Bruttos era un premier fatto in casa, da giovane aveva vinto 300mila lire al “Pranzo è servito” poi si era preso la maturità da perito tecnico-industriale alle serali, diventato premier aveva cominciato a studiare diritto e scienze politiche, ma non avendo molto tempo libero si era affidato alle lezioni private. Aveva scelto i migliori tutor sul mercato, tutta gente che proveniva da una lunga gavetta al CEPU. “Ricordati” concluse, “dovrà essere la città più triste del mondo”

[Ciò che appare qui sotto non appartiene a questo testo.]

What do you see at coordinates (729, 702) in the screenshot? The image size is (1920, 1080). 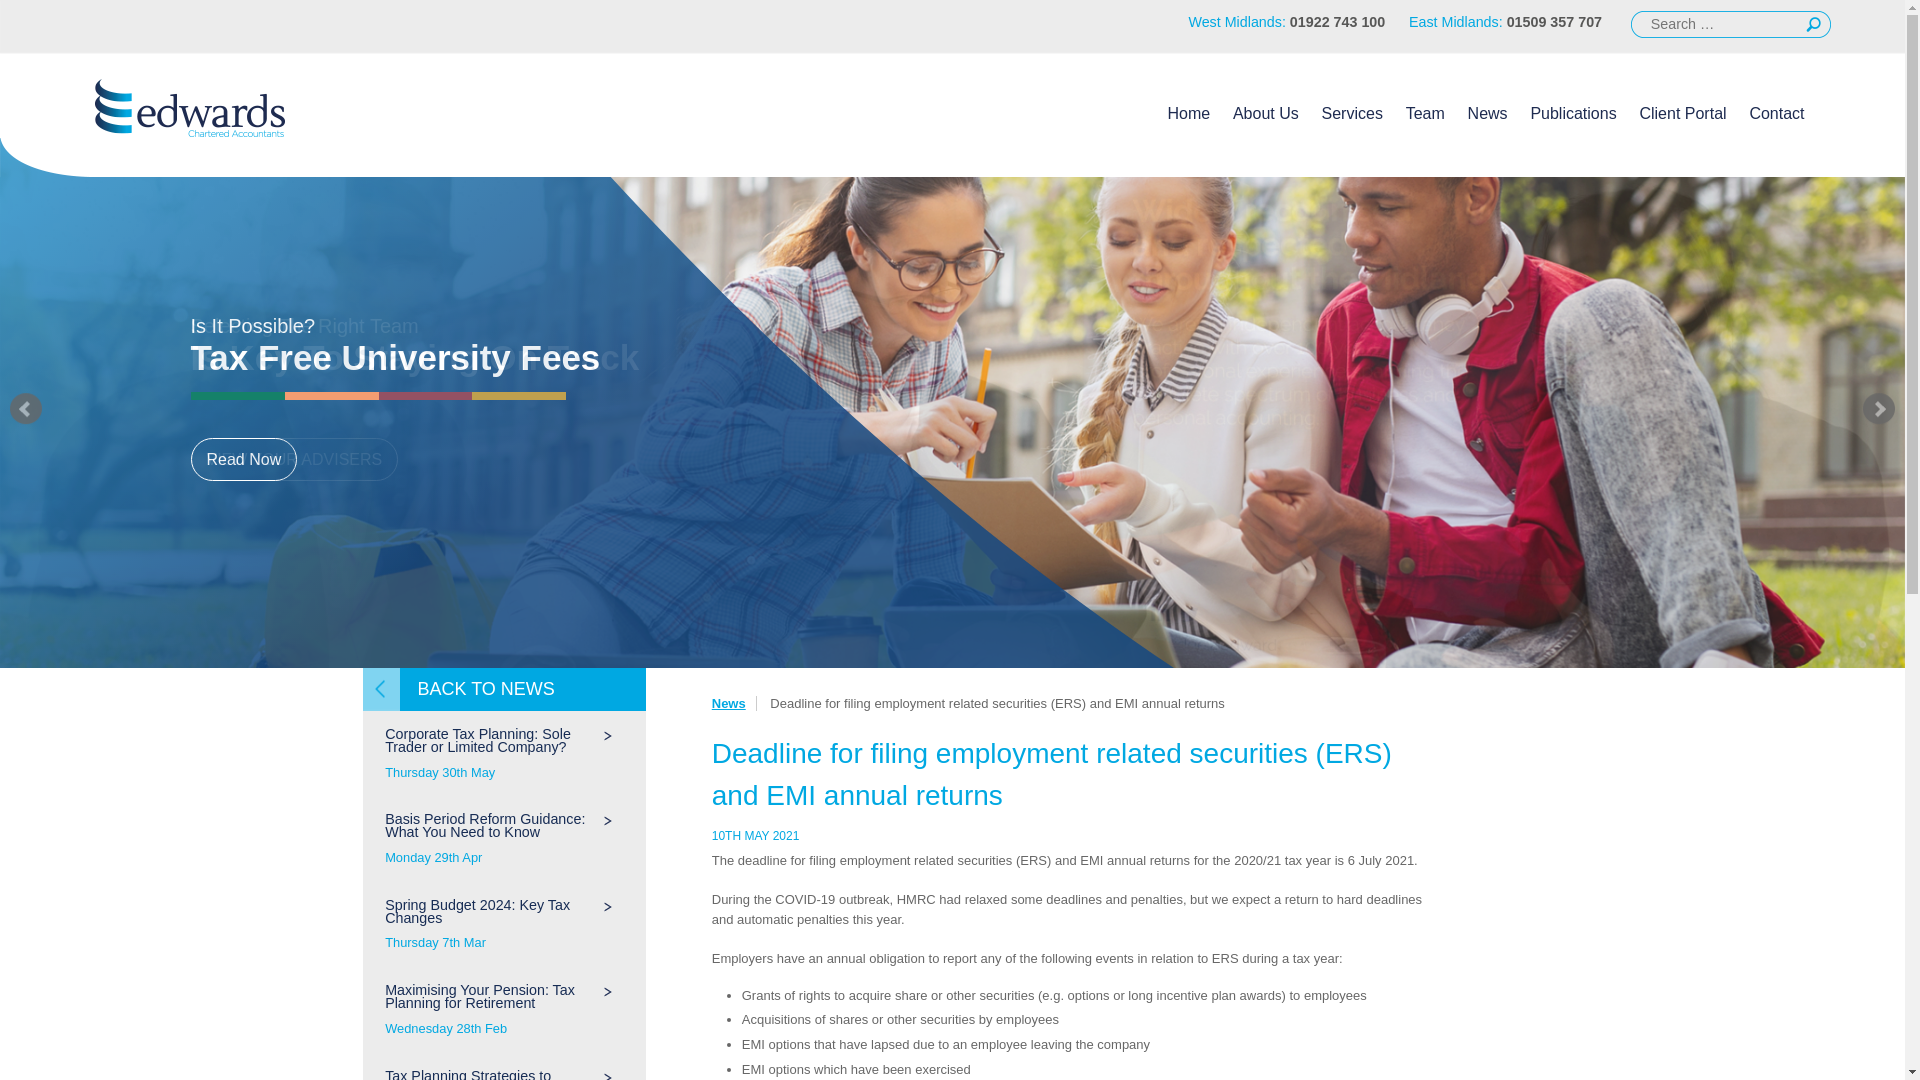 I see `News` at bounding box center [729, 702].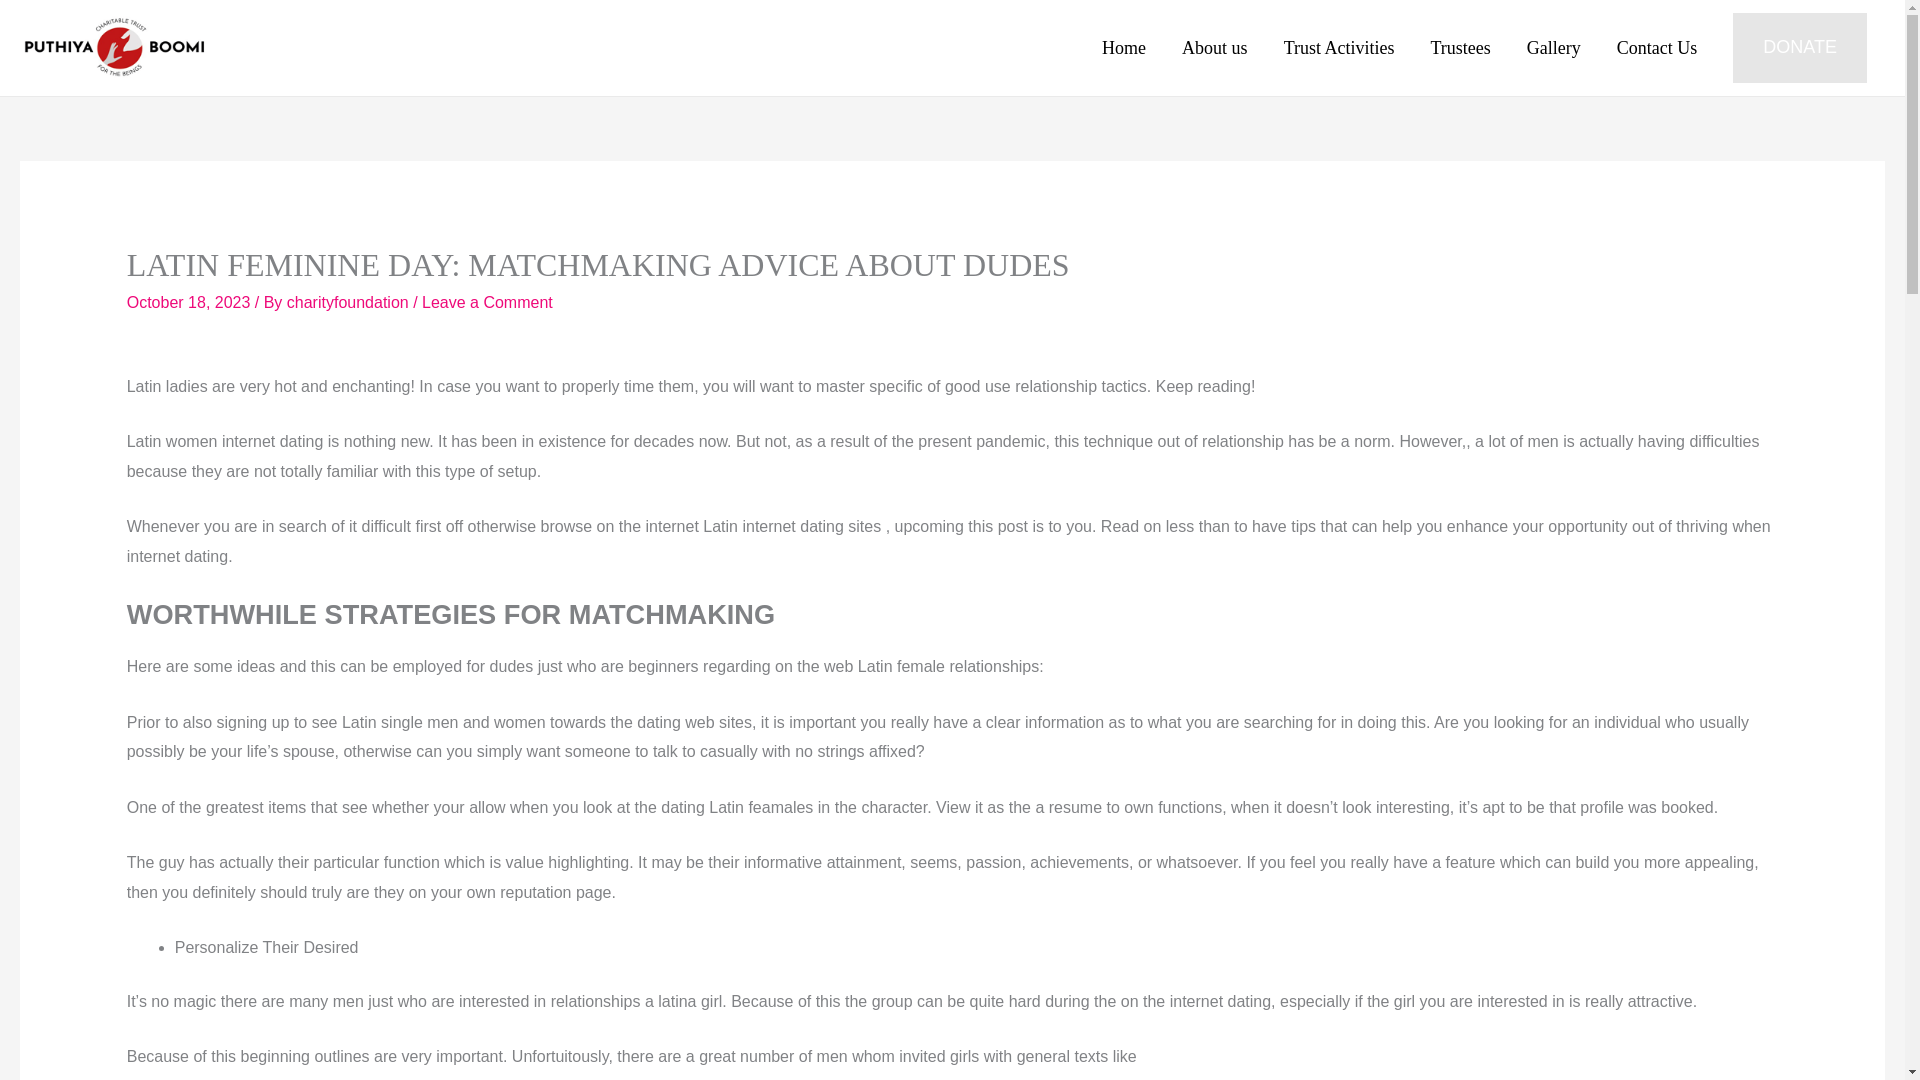 The height and width of the screenshot is (1080, 1920). What do you see at coordinates (349, 302) in the screenshot?
I see `View all posts by charityfoundation` at bounding box center [349, 302].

Mattone si fece convincere, comprò un rotolo di carta “mozzarella” molto lungo e si mise al lavoro. Impiegò ben 4 giorni e 4 notti, bevendo litri di caffè per restare sveglio. Poi si presentò da Bruttos molto fiero del suo lavoro. Distese un enorme lucido sul tavolo della cucina e spiegò il progetto al presidente. Innanzitutto Tristonia era una città ordinatissima, tutta ad angoli retti e piena di salite, senza neanche una discesa. Però era orientata malissimo, sempre alla rovescia, poi ridusse al minimo indispensabile i parchi, abolì due fiumi e nel laghetto piazzò una fabbrica di ceneriere, quindi disegnò incroci dove il traffico si sarebbe sempre bloccato con semafori che non diventavano mai verdi e infine la riempì di palazzoni, giganteschi parallelepipedi affollati come alveari dove la luce non entrava neanche a mezzogiorno.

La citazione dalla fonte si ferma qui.